Let’s be real here, there are wrong ways to be a mom. Maternal neglect, abuse, and even worse haunt the headlines of the leading papers and cause nightmares. But I highly doubt that a mother who agonizes over the decision to work or stay home, no matter which she chooses, will be a bad mother. Anyone devoted enough to care that much will continue to care.

The only true answer is the one that every mother comes to individually. It takes courage, it takes having a strong sense of your own personal compass, and it takes a lot of thought. In the end, I don’t think it matters what mothers choose to do with their own lives. It’s that they choose that makes the difference.

I look at my mother and I know that she made a choice, a difficult one, and I respect her more for it.

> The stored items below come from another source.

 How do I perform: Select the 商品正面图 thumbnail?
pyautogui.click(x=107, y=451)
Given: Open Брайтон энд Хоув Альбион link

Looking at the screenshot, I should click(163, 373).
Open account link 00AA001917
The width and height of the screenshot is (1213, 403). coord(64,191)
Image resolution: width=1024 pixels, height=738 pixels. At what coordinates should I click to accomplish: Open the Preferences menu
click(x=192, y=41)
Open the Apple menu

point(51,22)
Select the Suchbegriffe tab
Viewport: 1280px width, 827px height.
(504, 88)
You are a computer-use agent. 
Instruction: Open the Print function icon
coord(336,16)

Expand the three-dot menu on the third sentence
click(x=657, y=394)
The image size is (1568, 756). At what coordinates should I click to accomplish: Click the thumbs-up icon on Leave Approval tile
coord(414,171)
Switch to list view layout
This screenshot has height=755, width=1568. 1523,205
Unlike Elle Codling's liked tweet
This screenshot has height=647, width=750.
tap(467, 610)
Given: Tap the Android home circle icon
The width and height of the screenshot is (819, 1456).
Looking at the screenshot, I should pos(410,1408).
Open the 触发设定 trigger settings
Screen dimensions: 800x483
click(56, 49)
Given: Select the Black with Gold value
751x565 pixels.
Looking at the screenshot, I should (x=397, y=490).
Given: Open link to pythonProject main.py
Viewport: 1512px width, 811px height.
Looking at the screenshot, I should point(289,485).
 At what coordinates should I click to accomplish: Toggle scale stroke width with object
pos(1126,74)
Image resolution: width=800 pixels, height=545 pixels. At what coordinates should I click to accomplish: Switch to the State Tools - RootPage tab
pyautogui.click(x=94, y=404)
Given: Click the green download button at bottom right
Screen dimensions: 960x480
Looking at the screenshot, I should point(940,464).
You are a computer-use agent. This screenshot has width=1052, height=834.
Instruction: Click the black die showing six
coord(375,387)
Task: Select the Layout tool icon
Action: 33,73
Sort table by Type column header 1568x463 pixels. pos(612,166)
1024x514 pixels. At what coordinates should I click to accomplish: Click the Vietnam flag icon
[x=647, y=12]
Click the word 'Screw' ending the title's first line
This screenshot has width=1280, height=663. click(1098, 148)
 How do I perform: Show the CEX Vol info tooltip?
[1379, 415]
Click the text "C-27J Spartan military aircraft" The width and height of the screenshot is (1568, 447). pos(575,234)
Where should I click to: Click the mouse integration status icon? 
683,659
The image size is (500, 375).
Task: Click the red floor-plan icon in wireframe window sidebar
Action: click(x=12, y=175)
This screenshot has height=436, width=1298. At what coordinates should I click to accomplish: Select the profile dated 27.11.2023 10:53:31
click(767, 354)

Her strength, resilience, and ability to deal with my annoying little brother make me wish I could be so tough. The best thing a mother can be is a role model, whether she stays at home or works full-time, or something in between.

Part of me, the same stubborn streak that made me refuse to eat broccoli, wants to complain that staying at home instead of working shows weakness. Being dependent on someone, even if it’s my goofball and loveable dad, seems to go against my near-innate sense of independence. But I look at my mom and everything that she’s done for our family, everything that she’s sacrificed, and I know that she’s not weak. She’s the strongest person I know, and seeing her bravery has made me who I am.

I walk in the same steps as my mother. I struggle to keep my eyes awake during a late night study session in the library. I balance my life as a student with my often-overwhelming extracurriculars, and even call home from time to time. I love my family. I don’t have one of my own, and I don’t know what choices I might face if I get around to it sometime in the very distant future. All I know is that I wish I, and all women, have the courage to follow their own moral compass once they do.

I look around me in the world, and I see real problems. Women are paid less, work less prestigious jobs, are discriminated against, and are sexually harassed—if not assaulted—every single day of the week.  These are incontrovertible facts. These are the issues that define the feminism of our day and age, not what a mother decides to do with her life. Really, it’s as simple as that.